Advertising Regulations may result in large job loses

Speaker election process

The new Advertising Regulations (Bill), proposed by the government with the aim to regulate the country’s advertising sector,  may result in mass job losses, directly in the broadcasting and cable sector and indirectly impact the tourism and travel industry.

Nepal, with a population of about 30 million, has a little over 5.5 million households, according to the Central Bureau of Statistics, the country’s enumeration and statistics agency. About 3.2 million have cable and satellite TV connections.

About 45,000 people are employed by the cable TV distribution sector. Apart from them, Dish Media Network Ltd ‘Dish Home’ service has 80 distributors, over 4000 sub-dealers, more than 1000 Service Franchise and 2000 recharge card selling outlets and at least 6000 technicians, according to data on its website.

These employees and agents ensure that the government-owned channels, 32 private TV stations and 43 local channels reach every nook and corner of the country.

With the nation marching full steam ahead to digitize its broadcasting industry, some of the employment in the cable TV distribution sector has already been impacted resulting in job losses.

Now, with the proposed Advertising Regulations, there is every likelihood that a vast majority of the foreign channels may shut, as they are not going to be permitted to air channels with advertisements, in turn further impacting the employment scenario.

The bill stipulates a provision of clean feed policy for foreign television channels in Nepal, baring the TV channels from broadcasting foreign advertisements, both in recorded and live feeds.
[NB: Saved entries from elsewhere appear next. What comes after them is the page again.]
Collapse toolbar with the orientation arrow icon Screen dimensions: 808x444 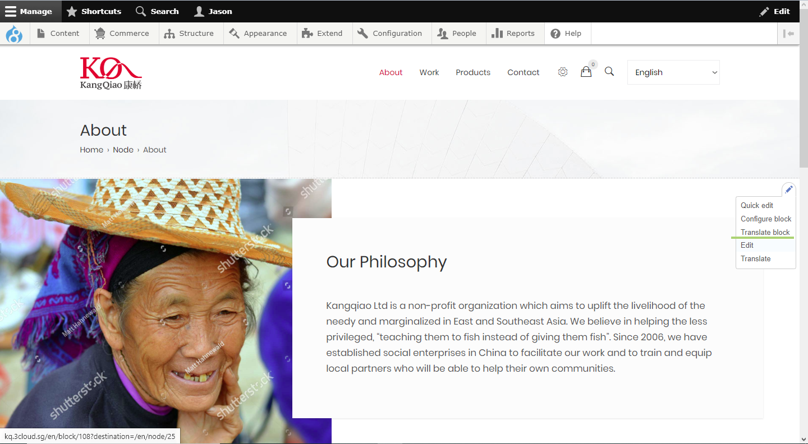[789, 34]
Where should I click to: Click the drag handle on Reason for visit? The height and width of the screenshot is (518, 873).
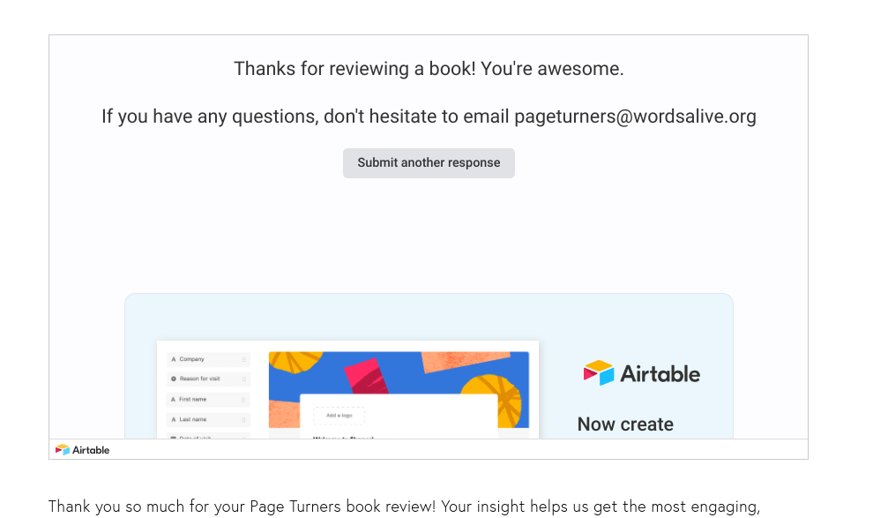click(x=244, y=379)
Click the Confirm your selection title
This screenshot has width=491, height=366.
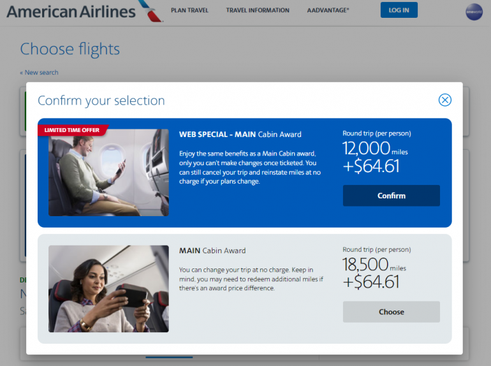pyautogui.click(x=101, y=101)
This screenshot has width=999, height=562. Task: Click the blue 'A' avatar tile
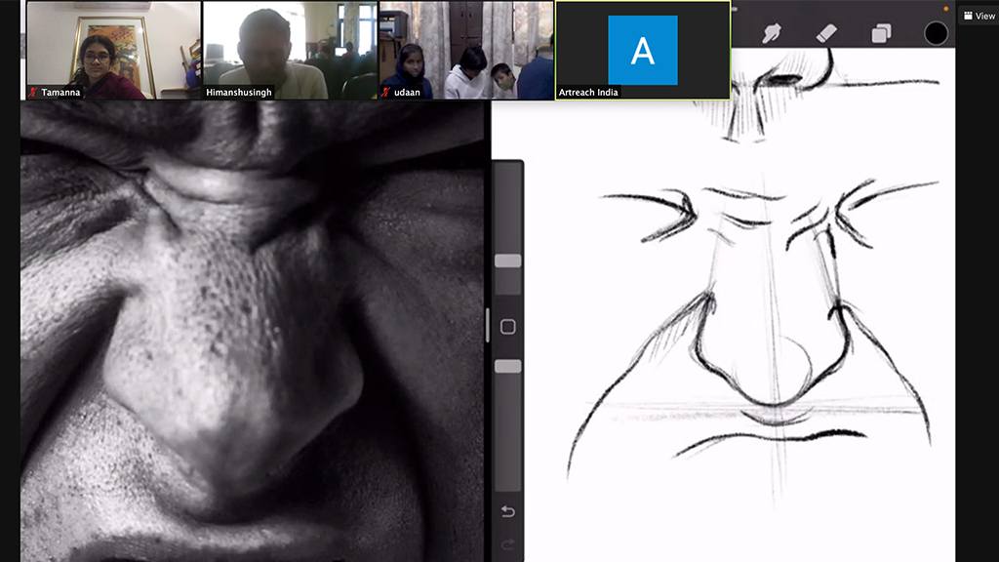click(642, 49)
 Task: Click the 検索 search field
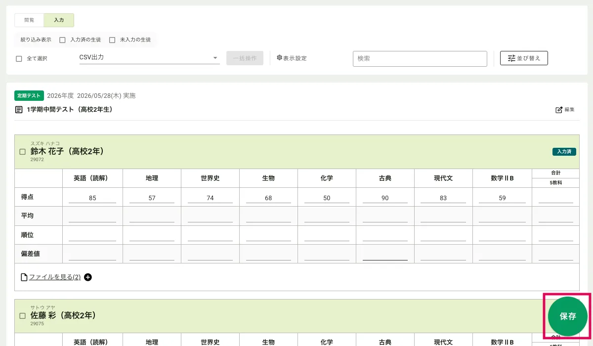click(x=420, y=58)
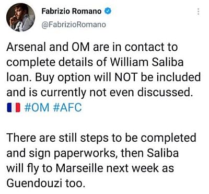The width and height of the screenshot is (209, 194).
Task: Click the blue verified badge
Action: click(108, 11)

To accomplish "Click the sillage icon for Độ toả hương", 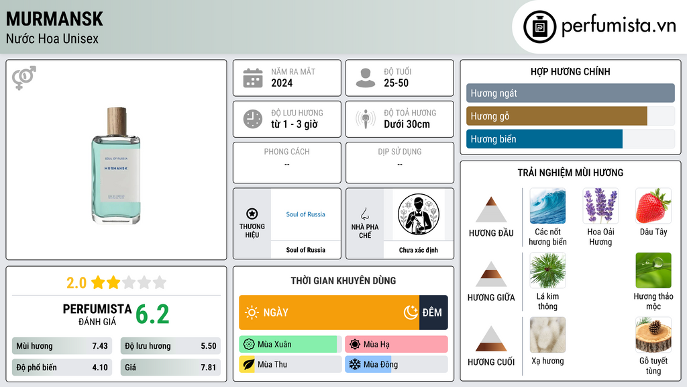I will pyautogui.click(x=366, y=119).
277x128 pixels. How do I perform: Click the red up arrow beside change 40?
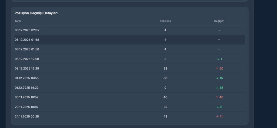(x=217, y=97)
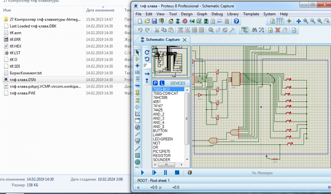Select the file tlf.HEX in Explorer

(x=16, y=46)
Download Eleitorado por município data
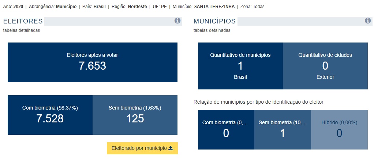 pos(142,148)
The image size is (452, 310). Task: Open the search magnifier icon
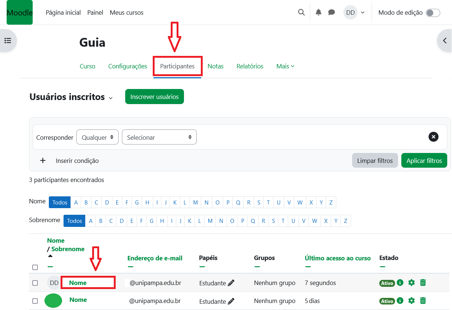pyautogui.click(x=301, y=13)
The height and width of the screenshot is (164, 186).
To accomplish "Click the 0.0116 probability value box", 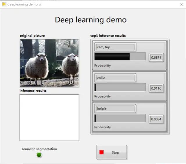I will click(x=156, y=88).
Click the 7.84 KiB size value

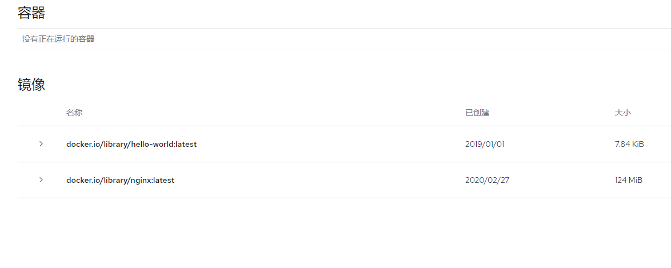tap(629, 145)

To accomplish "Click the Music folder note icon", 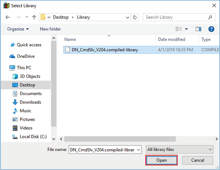I will point(15,111).
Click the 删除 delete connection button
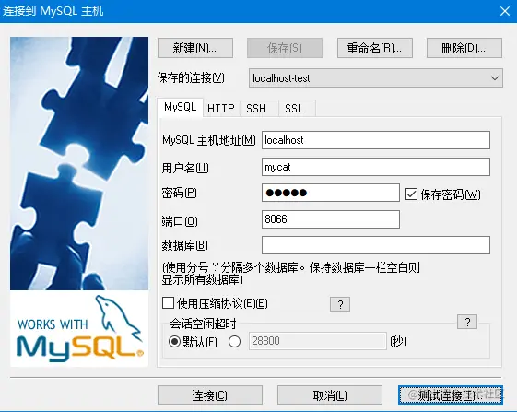 tap(464, 48)
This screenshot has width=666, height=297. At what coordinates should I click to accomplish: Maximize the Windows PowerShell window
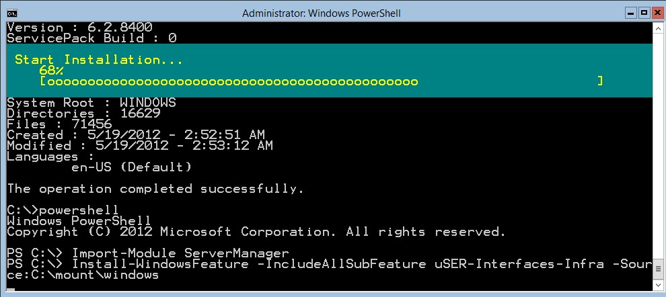(644, 13)
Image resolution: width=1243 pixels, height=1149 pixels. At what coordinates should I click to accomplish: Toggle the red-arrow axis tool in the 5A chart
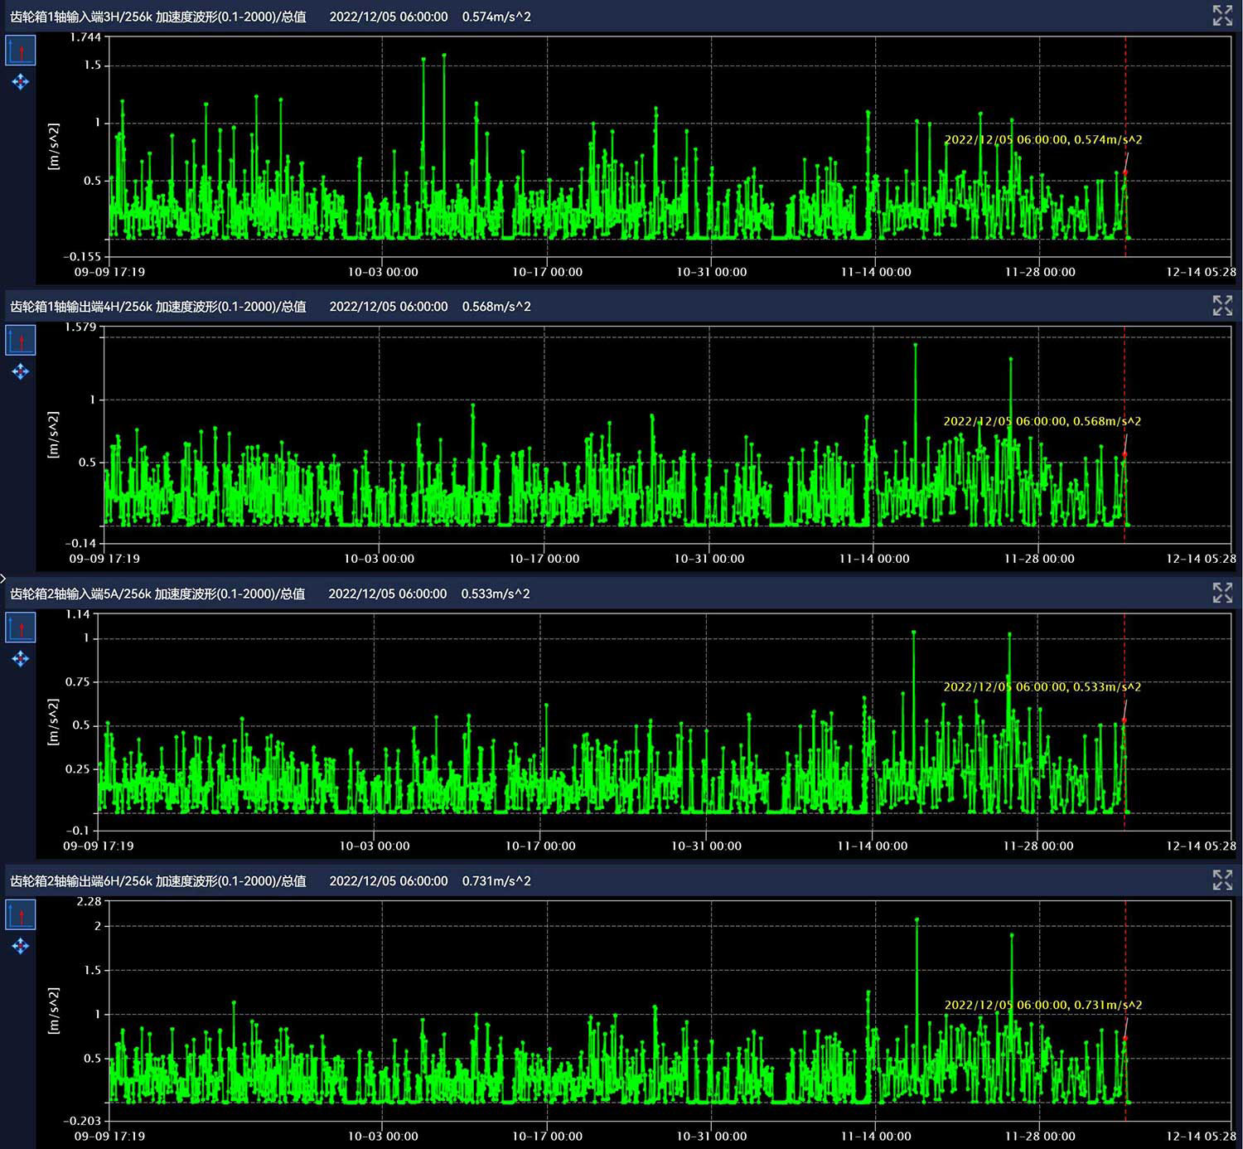[x=21, y=628]
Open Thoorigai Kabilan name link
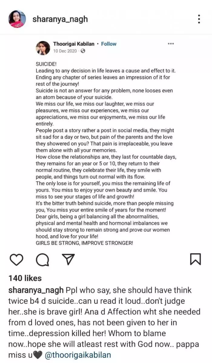 click(x=74, y=44)
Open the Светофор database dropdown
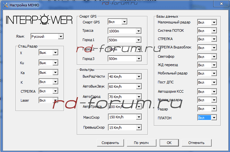Image resolution: width=230 pixels, height=152 pixels. [214, 56]
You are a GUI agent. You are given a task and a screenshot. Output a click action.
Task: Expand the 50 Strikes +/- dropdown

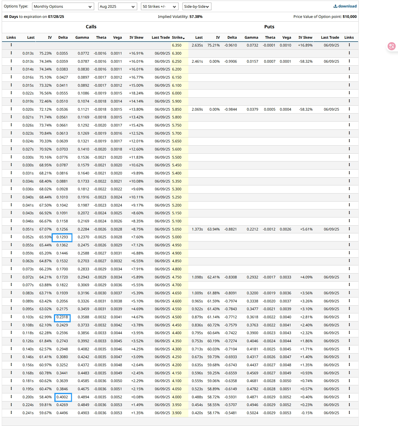tap(159, 7)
Moreover, Nepali media will not be allowed to broadcast foreign ads by dubbing them.

Indirectly, the advertising regulations and non-availability of most popular foreign channels, would also negatively impact one of its largest industries—travel and tourism.

In 2017, about 940,218 tourists visited the Himalayan nation, which is 25 percent more than 2016, according to the last available Nepal Tourism statistics. The sector is one of the largest contributors to the country’s economy and creating about one million direct and indirect jobs, World Travel and Tourism Council (WTTC), which compiles tourism statistics for 185 countries. Its foreign exchange earnings rose close to NRP 58.526 million which is 2.3 percent of its Gross Domestic Product (GDP).

During their stay, apart from sightseeing, trekking, mountaineering, foreign tourists also consume content in the language that they understand and are familiar with. In this regard, majority of tourists especially from English speaking countries such as Australia, New Zealand, the United States, the United Kingdom, Canada, etc. get entertainment from broadcasters of foreign TV channels such as Disney, HBO, Discovery, etc. Unavailability of most of the popular TV channels from these broadcasting networks would result as a dampener at a time when the average stay of tourist has already fallen by half to less than a week from 15 days earlier.

As per Nepal Labor Force Survey, there are about 908,000 people who are employed, of which 69.6 percent of them had unstable or short term employment of fewer than 12 months. Of the close to million unemployed, 69.1 percent of job seekers were in the active working age of 15 and 34 years, the survey’s findings showed.

With such high rate of employment, Nepal cannot afford to create a scenario of the current job market being reduced due to new regulations, but rather focus on measures to improve the employment rate of its largely young populace, to bolster the economy and reduce outward migration.